= Work order =
Locate every line in the material below that has the word "comment". Copy each of those lines.
• • •
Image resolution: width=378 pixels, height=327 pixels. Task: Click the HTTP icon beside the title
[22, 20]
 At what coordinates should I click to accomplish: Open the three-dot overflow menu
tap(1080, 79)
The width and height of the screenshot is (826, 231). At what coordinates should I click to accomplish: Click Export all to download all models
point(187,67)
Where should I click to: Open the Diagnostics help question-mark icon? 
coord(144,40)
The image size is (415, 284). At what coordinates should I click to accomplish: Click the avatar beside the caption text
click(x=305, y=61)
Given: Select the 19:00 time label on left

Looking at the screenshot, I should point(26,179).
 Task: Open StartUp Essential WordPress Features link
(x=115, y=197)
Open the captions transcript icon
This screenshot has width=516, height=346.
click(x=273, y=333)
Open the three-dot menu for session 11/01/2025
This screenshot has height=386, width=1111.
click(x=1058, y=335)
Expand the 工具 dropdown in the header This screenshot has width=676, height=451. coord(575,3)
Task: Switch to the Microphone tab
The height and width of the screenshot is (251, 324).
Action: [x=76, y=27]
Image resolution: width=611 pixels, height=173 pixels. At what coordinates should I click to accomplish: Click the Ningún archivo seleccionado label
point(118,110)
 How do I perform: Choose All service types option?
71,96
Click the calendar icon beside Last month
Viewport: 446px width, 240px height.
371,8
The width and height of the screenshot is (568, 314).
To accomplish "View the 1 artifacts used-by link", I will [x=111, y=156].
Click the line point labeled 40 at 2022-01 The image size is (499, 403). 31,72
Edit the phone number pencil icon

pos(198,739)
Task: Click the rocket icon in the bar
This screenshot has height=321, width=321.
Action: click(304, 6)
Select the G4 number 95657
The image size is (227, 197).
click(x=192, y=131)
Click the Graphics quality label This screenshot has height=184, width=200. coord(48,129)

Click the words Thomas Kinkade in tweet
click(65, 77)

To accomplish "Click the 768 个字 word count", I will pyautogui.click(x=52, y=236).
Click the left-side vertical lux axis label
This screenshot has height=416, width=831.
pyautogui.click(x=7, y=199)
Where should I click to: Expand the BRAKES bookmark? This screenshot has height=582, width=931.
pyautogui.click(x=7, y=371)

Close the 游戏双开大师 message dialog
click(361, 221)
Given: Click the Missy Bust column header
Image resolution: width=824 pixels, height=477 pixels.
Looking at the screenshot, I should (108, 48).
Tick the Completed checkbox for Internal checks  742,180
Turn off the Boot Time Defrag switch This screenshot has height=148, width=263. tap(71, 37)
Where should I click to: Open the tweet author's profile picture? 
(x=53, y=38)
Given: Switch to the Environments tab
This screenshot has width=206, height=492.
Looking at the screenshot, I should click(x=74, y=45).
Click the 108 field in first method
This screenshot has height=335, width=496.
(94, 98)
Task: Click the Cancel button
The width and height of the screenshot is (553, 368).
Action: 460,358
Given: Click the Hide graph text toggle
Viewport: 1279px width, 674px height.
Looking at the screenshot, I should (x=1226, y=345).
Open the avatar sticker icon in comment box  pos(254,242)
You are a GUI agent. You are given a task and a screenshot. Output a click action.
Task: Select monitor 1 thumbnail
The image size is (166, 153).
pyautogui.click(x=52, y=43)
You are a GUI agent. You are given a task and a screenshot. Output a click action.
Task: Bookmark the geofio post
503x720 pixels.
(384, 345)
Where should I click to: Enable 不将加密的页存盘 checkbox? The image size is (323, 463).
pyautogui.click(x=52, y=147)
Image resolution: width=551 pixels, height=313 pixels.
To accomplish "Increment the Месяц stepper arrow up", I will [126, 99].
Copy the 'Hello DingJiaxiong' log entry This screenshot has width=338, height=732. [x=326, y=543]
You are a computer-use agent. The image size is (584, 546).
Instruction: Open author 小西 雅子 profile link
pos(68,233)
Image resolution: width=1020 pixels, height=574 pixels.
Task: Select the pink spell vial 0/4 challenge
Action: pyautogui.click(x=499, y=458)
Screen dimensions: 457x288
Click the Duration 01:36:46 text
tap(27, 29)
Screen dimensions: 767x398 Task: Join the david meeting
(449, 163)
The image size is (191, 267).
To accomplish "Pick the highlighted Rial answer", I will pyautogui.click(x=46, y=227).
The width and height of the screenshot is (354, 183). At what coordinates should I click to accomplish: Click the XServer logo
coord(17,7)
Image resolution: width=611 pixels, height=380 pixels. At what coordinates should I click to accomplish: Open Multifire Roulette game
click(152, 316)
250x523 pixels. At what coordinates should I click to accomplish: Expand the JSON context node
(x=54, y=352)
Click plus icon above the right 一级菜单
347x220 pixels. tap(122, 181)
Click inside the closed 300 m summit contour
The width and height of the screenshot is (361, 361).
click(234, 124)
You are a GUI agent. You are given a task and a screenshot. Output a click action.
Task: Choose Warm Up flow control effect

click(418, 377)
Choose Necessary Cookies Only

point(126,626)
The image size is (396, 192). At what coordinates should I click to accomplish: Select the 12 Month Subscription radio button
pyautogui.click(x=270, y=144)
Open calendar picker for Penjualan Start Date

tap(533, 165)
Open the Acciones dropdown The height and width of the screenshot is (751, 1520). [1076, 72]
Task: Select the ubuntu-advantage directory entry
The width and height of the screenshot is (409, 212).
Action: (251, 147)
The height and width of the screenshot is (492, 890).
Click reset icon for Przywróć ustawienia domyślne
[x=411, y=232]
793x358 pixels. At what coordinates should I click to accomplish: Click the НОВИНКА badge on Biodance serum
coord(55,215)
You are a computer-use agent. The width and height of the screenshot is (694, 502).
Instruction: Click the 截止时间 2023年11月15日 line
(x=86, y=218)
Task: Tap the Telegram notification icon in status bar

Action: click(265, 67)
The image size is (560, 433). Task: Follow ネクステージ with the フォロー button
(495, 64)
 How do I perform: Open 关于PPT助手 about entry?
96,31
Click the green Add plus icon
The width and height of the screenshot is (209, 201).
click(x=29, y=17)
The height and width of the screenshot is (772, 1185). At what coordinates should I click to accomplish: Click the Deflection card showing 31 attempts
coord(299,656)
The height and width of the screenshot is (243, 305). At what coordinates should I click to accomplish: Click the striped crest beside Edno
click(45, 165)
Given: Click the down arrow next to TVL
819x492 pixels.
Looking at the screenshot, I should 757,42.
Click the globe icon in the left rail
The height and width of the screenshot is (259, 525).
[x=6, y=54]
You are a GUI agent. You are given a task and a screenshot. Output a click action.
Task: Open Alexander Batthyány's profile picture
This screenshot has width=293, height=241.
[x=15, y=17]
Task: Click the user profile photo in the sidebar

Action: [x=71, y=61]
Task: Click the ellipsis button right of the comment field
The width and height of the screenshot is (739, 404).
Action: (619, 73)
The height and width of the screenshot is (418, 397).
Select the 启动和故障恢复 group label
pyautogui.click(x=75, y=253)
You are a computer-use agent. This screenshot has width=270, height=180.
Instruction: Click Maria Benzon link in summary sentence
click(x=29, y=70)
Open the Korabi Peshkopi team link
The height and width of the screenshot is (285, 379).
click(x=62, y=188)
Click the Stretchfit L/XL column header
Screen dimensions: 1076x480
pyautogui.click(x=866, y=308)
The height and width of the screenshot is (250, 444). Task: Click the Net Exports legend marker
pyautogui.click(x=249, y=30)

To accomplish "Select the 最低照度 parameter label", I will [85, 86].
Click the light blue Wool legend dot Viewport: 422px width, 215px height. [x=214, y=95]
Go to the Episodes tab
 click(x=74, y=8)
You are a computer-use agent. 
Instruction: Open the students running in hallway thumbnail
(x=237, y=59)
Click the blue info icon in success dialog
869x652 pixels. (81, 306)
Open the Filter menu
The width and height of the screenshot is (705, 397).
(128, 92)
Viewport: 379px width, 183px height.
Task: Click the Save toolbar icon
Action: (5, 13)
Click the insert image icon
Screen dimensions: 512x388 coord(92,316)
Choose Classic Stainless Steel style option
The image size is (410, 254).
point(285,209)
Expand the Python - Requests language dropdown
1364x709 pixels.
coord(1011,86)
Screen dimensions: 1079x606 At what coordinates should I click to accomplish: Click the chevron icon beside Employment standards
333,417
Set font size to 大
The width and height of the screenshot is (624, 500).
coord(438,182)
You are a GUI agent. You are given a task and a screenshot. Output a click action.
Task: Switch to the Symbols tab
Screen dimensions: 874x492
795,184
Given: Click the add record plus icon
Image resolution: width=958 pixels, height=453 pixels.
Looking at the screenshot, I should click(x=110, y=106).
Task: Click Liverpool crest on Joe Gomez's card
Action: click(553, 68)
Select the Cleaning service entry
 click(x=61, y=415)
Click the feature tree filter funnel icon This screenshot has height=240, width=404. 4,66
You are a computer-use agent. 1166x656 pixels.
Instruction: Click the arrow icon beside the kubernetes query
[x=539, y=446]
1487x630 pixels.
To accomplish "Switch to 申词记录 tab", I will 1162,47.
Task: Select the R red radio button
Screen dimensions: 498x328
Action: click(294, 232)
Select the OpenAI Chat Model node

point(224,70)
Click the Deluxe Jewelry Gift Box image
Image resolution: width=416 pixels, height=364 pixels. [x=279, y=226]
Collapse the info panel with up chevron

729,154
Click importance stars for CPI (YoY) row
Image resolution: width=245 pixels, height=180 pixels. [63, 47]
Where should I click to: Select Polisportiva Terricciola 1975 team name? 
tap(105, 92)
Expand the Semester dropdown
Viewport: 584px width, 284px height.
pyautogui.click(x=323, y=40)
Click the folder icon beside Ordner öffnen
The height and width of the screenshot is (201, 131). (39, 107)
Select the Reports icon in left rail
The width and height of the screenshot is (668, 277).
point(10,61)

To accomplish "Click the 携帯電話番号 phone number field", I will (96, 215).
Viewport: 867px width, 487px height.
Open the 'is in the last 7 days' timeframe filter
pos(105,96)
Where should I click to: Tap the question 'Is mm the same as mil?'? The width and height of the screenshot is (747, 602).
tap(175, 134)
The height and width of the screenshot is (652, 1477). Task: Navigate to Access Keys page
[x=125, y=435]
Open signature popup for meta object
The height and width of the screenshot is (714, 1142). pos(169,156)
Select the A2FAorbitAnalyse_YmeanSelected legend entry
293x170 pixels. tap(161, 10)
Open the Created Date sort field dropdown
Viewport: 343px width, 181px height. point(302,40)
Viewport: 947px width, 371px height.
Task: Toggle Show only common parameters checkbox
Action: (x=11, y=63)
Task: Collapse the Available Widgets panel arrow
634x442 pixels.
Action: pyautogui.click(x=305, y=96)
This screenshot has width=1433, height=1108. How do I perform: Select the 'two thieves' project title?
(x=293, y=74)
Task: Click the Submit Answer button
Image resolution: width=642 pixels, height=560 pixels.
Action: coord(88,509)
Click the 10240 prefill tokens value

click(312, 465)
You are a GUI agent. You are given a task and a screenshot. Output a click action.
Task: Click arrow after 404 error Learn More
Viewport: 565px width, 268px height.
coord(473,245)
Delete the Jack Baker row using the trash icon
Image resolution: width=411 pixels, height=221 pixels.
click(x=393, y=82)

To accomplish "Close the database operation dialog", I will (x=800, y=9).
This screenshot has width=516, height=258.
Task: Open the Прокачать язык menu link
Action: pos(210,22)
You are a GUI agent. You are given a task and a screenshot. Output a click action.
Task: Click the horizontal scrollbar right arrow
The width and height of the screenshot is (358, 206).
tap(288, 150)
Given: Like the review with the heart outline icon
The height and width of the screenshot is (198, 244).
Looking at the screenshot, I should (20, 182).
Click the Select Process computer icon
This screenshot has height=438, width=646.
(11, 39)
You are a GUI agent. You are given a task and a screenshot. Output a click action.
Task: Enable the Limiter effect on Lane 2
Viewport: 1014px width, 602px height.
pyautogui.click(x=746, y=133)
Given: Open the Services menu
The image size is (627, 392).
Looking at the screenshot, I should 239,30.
• • •
= Task result =
Open the avatar sticker icon in comment box  pos(254,242)
Task: Click the ellipsis button right of the comment field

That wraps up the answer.